BEGIN ENTRIES PROVIDED

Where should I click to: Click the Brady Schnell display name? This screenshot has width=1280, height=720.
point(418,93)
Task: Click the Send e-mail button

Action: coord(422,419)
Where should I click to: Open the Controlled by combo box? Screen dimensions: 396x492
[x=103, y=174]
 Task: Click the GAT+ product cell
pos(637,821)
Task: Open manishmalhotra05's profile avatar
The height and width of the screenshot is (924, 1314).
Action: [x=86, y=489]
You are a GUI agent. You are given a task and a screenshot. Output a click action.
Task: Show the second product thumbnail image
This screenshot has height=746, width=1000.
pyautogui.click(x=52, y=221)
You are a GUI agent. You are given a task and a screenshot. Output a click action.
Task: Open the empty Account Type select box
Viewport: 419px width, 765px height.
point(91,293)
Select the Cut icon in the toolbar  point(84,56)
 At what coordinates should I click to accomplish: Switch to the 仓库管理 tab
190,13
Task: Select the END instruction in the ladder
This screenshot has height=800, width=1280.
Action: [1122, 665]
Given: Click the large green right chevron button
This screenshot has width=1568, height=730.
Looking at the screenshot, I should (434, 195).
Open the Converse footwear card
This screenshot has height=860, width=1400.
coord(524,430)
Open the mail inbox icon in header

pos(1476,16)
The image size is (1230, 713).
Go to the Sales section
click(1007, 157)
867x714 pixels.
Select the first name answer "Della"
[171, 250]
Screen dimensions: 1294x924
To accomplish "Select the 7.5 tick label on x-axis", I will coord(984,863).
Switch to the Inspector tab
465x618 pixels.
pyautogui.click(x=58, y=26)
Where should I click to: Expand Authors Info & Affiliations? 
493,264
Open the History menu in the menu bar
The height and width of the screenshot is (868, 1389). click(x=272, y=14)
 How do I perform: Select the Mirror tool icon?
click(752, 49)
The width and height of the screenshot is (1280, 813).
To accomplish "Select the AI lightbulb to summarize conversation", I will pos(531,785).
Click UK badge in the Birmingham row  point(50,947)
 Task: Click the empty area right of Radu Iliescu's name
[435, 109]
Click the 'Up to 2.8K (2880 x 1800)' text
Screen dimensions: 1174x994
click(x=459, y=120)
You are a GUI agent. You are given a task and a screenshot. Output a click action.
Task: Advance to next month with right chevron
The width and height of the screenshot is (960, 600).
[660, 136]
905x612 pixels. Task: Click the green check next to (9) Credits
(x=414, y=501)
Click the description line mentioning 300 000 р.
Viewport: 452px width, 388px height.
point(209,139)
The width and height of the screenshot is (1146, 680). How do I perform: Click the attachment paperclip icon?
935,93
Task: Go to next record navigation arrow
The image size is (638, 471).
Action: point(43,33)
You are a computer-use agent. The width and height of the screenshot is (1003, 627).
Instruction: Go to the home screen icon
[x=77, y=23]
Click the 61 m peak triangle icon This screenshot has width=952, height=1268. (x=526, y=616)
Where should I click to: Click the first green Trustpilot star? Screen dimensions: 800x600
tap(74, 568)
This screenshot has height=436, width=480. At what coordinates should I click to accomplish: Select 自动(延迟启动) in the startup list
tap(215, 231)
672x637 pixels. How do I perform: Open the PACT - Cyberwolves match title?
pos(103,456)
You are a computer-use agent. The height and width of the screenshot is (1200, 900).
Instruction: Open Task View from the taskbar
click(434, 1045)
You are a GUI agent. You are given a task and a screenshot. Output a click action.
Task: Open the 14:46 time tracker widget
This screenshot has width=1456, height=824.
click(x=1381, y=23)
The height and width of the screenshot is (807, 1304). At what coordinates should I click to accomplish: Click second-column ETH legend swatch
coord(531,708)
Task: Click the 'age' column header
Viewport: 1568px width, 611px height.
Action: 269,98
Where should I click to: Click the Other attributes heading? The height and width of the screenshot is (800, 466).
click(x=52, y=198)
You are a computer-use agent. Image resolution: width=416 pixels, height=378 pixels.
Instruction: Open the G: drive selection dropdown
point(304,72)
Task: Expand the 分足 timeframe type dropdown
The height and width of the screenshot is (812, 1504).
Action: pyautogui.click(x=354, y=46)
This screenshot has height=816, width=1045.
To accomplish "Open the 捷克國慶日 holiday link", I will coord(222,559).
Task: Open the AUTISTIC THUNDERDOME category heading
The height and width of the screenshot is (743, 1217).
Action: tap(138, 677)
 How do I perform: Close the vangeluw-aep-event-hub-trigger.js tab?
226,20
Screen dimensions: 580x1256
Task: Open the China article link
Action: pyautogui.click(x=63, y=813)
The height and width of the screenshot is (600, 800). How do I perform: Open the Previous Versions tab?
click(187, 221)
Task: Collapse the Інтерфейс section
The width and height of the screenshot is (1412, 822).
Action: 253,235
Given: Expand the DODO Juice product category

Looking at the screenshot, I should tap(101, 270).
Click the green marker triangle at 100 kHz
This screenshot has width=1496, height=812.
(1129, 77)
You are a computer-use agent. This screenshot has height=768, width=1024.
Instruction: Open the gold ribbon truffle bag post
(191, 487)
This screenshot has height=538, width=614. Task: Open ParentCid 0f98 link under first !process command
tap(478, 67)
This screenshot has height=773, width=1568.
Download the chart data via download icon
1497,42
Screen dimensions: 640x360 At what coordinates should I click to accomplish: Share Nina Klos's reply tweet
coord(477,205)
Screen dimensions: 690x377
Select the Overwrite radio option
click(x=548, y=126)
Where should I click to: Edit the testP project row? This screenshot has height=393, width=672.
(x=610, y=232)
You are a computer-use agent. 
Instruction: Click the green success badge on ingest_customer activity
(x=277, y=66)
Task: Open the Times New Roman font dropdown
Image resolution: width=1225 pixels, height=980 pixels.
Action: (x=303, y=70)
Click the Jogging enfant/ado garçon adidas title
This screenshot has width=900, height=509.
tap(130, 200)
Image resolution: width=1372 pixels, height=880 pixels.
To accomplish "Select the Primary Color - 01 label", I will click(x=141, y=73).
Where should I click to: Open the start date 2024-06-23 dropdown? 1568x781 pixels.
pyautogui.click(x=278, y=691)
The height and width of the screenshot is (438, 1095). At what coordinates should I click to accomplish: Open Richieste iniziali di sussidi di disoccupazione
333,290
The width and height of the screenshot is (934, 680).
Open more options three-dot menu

END ENTRIES PROVIDED

■ EXERCISE DIRECTIONS ■
Return all of the material above verbatim, reproducing every line without alteration.

■ FULL OUTPUT ■
Where should I click to: Click the Brady Schnell display name? This screenshot has width=1280, height=720.
point(418,93)
Task: Click the Send e-mail button

Action: coord(422,419)
Where should I click to: Open the Controlled by combo box? Screen dimensions: 396x492
[x=103, y=174]
 Task: Click the GAT+ product cell
pos(637,821)
Task: Open manishmalhotra05's profile avatar
The height and width of the screenshot is (924, 1314).
Action: [x=86, y=489]
You are a GUI agent. You are given a task and a screenshot. Output a click action.
Task: Show the second product thumbnail image
This screenshot has height=746, width=1000.
pyautogui.click(x=52, y=221)
You are a GUI agent. You are given a task and a screenshot. Output a click action.
Task: Open the empty Account Type select box
Viewport: 419px width, 765px height.
point(91,293)
Select the Cut icon in the toolbar  point(84,56)
 At what coordinates should I click to accomplish: Switch to the 仓库管理 tab
190,13
Task: Select the END instruction in the ladder
This screenshot has height=800, width=1280.
Action: [1122, 665]
Given: Click the large green right chevron button
This screenshot has width=1568, height=730.
Looking at the screenshot, I should (434, 195).
Open the Converse footwear card
This screenshot has height=860, width=1400.
coord(524,430)
Open the mail inbox icon in header

pos(1476,16)
The image size is (1230, 713).
Go to the Sales section
click(1007, 157)
867x714 pixels.
Select the first name answer "Della"
[171, 250]
Screen dimensions: 1294x924
To accomplish "Select the 7.5 tick label on x-axis", I will coord(984,863).
Switch to the Inspector tab
465x618 pixels.
pyautogui.click(x=58, y=26)
Where should I click to: Expand Authors Info & Affiliations? 
493,264
Open the History menu in the menu bar
The height and width of the screenshot is (868, 1389). click(x=272, y=14)
 How do I perform: Select the Mirror tool icon?
click(752, 49)
The width and height of the screenshot is (1280, 813).
To accomplish "Select the AI lightbulb to summarize conversation", I will pos(531,785).
Click UK badge in the Birmingham row  point(50,947)
 Task: Click the empty area right of Radu Iliescu's name
[435, 109]
Click the 'Up to 2.8K (2880 x 1800)' text
Screen dimensions: 1174x994
click(x=459, y=120)
You are a GUI agent. You are given a task and a screenshot. Output a click action.
Task: Advance to next month with right chevron
The width and height of the screenshot is (960, 600).
[660, 136]
905x612 pixels. Task: Click the green check next to (9) Credits
(x=414, y=501)
Click the description line mentioning 300 000 р.
Viewport: 452px width, 388px height.
point(209,139)
The width and height of the screenshot is (1146, 680). How do I perform: Click the attachment paperclip icon?
935,93
Task: Go to next record navigation arrow
The image size is (638, 471).
Action: point(43,33)
You are a computer-use agent. The width and height of the screenshot is (1003, 627).
Instruction: Go to the home screen icon
[x=77, y=23]
Click the 61 m peak triangle icon This screenshot has width=952, height=1268. (x=526, y=616)
Where should I click to: Click the first green Trustpilot star? Screen dimensions: 800x600
tap(74, 568)
This screenshot has height=436, width=480. At what coordinates should I click to accomplish: Select 自动(延迟启动) in the startup list
tap(215, 231)
672x637 pixels. How do I perform: Open the PACT - Cyberwolves match title?
pos(103,456)
You are a computer-use agent. The height and width of the screenshot is (1200, 900).
Instruction: Open Task View from the taskbar
click(434, 1045)
You are a GUI agent. You are given a task and a screenshot. Output a click action.
Task: Open the 14:46 time tracker widget
This screenshot has width=1456, height=824.
click(x=1381, y=23)
The height and width of the screenshot is (807, 1304). At what coordinates should I click to accomplish: Click second-column ETH legend swatch
coord(531,708)
Task: Click the 'age' column header
Viewport: 1568px width, 611px height.
Action: 269,98
Where should I click to: Click the Other attributes heading? The height and width of the screenshot is (800, 466).
click(x=52, y=198)
You are a computer-use agent. Image resolution: width=416 pixels, height=378 pixels.
Instruction: Open the G: drive selection dropdown
point(304,72)
Task: Expand the 分足 timeframe type dropdown
The height and width of the screenshot is (812, 1504).
Action: pyautogui.click(x=354, y=46)
This screenshot has height=816, width=1045.
To accomplish "Open the 捷克國慶日 holiday link", I will coord(222,559).
Task: Open the AUTISTIC THUNDERDOME category heading
The height and width of the screenshot is (743, 1217).
Action: tap(138, 677)
 How do I perform: Close the vangeluw-aep-event-hub-trigger.js tab?
226,20
Screen dimensions: 580x1256
Task: Open the China article link
Action: pyautogui.click(x=63, y=813)
The height and width of the screenshot is (600, 800). How do I perform: Open the Previous Versions tab?
click(187, 221)
Task: Collapse the Інтерфейс section
The width and height of the screenshot is (1412, 822).
Action: 253,235
Given: Expand the DODO Juice product category

Looking at the screenshot, I should tap(101, 270).
Click the green marker triangle at 100 kHz
This screenshot has width=1496, height=812.
(1129, 77)
You are a computer-use agent. This screenshot has height=768, width=1024.
Instruction: Open the gold ribbon truffle bag post
(191, 487)
This screenshot has height=538, width=614. Task: Open ParentCid 0f98 link under first !process command
tap(478, 67)
This screenshot has height=773, width=1568.
Download the chart data via download icon
1497,42
Screen dimensions: 640x360 At what coordinates should I click to accomplish: Share Nina Klos's reply tweet
coord(477,205)
Screen dimensions: 690x377
Select the Overwrite radio option
click(x=548, y=126)
Where should I click to: Edit the testP project row? This screenshot has height=393, width=672.
(x=610, y=232)
You are a computer-use agent. 
Instruction: Click the green success badge on ingest_customer activity
(x=277, y=66)
Task: Open the Times New Roman font dropdown
Image resolution: width=1225 pixels, height=980 pixels.
Action: (x=303, y=70)
Click the Jogging enfant/ado garçon adidas title
This screenshot has width=900, height=509.
tap(130, 200)
Image resolution: width=1372 pixels, height=880 pixels.
To accomplish "Select the Primary Color - 01 label", I will click(x=141, y=73).
Where should I click to: Open the start date 2024-06-23 dropdown? 1568x781 pixels.
pyautogui.click(x=278, y=691)
The height and width of the screenshot is (438, 1095). At what coordinates should I click to accomplish: Open Richieste iniziali di sussidi di disoccupazione
333,290
The width and height of the screenshot is (934, 680).
Open more options three-dot menu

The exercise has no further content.